> [Task directions]: Before the entries, write a continuation of the text on parsing Redis commands with tokio-util Framed, picking up from where it stops.
* START Text section *
Parsing Redis commands using tokio-util Framed

Before we handle Redis command parsing, it's important to revisit the existing TCP message parsing logic our TCP server. Specifically, the below lines:

// src/server.rs

...
...

// read the TCP message and move the raw bytes into a buffer
let mut buffer = BytesMut::with_capacity(512);
if let Err(e) = sock.read_buf(&mut buffer).await {
    panic!("Error reading request: {}", e);
}

// Try parsing the RESP data from the bytes in the buffer.
// If parsing fails return the error message as a RESP SimpleError data type.
let resp_data = match RespType::parse(buffer) {
    Ok((data, _)) => data,
    Err(e) => RespType::SimpleError(format!("{}", e)),
};

...
...

Some of the issues with the above code are:

Potential for incomplete reads: The code reads into the buffer once, but doesn't account for partial reads where the full command might not have arrived yet.
Conversely, if multiple commands arrive in one read, the code might not handle it correctly.
Crude error handling: There's no proper error handling. The code just panics if it fails to read into the buffer.

The root cause of these issues is that we are using a buffer with a fixed size. While it is possible to fix these problems, manually managing the buffer can be error-prone. In such cases, it is better to use existing utilities like Framed in tokio-util.

What is tokio-util Framed?

To put it simply, the Framed utility is a tool for converting a blob of bytes into a domain-specific type and vice versa. In our case, Framed is going to operate on the socket, converting the raw bytes of the incoming TCP messages into RespType values, and also converting RespType values back into raw bytes for outgoing TCP messages. The best part is that Framed handles the buffering internally.

Framed relies on two simple traits: Decode and Encode. Together, these form a Codec, which is necessary for Framed to work on a socket. So, as part of implementing Framed this is what we need to do:

Implement Decoder trait which will convert the incoming TCP messages into Vec<RespType>.
Implement Encoder trait which will convert RespType values into raw bytes which will be sent via the outgoing TCP message.

Before implementing the Codec, let's add the tokio-util dependency in Cargo.toml.

diff --git a/Cargo.toml b/Cargo.toml
index 0e36917..b50bb57 100644
--- a/Cargo.toml
+++ b/Cargo.toml
@@ -15,5 +15,7 @@ tokio = { version = "1.38.0", features = [
     "io-util",
     "sync",
 ] }
+tokio-util = { version = "0.7.11", features = ["codec"] }
 log = "0.4.22"
 env_logger = "0.11.3"
+futures = { version = "0.3", default-features = true }

Implementing Decoder

The job of the decoder is to look into a data buffer and determine if it contains enough data to produce a complete item (Vec<RespType>) in the stream.

A decoder should work based on the below logic:

If the buffer contains enough data to construct the Redis command (Vec<RespType>), the decoder should remove those bytes from the buffer and return Ok(Some(Vec<RespType>)).
* END Text section *
* START Supplied material *
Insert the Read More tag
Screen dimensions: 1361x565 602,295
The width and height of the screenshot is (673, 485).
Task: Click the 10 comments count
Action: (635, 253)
* END Supplied material *
> [The output]:
If the buffer does not contain enough data to construct the Redis command, leave the buffer unmodified and return Ok(None). The Framed utility will then read more data from the TCP stream and append those bytes to the buffer. After that, the decoder is called again to check if it has enough data to produce the command.
In case of any decoding errors, return Err(std::io::Error).

The code for the decoder is given below. Here are few points to notice:

The struct RespCommandFrame, implements the Decoder trait. It utilizes a CommandBuilder struct internally to accumulate the parts of a command.
The decoder examines the first few bytes to find the RESP array length. If it finds the length, it initializes the CommandBuilder struct. If the array length is n, the decoder expects n BulkStrings as part of the incoming TCP message.
The decoder then tries to read n BulkStrings and add each item to the CommandBuilder. Once all n items are added to the CommandBuilder, the command (Vec<RespType>) is returned successfully.
The functions RespType::parse_array_len and RespType::parse_bulk_string_len, mentioned earlier in this article, are utilized in the decoder.

// src/resp/frame.rs

use bytes::{Buf, BufMut};
use core::fmt;
use std::io::Error;
use tokio_util::codec::{Decoder, Encoder};

use crate::resp::types::RespType;

use super::RespError;

/// This codec handles Nimblecache commands, which are always represented
/// as array of bulk strings in the RESP (REdis Serialization Protocol) protocol.
///
/// The codec uses a `CommandBuilder` internally to construct the array of bulk strings
/// that make up a Nimblecache command.
pub struct RespCommandFrame {
    /// Builder for appending the bulk strings in the command array.
    cmd_builder: Option<CommandBuilder>,
}

impl RespCommandFrame {
    /// Creates a new `RespCommandFrame`.
    ///
    /// # Returns
    ///
    /// A new instance of `RespCommandFrame` with no command builder initialized.
    pub fn new() -> RespCommandFrame {
        RespCommandFrame { cmd_builder: None }
    }
}

impl Decoder for RespCommandFrame {
    type Item = Vec<RespType>;

    type Error = std::io::Error;

    /// Decodes bytes from the input stream into a `Vec<RespType>` representing a Nimblecache command.
    ///
    /// This method implements the RESP protocol decoding logic, specifically handling
    /// arrays of bulk strings which represent Nimblecache commands. It uses a `CommandBuilder`
    /// to accumulate the parts of the command as they are received.
    ///
    /// # Arguments
    ///
    /// * `src` - A mutable reference to the input buffer containing bytes to decode.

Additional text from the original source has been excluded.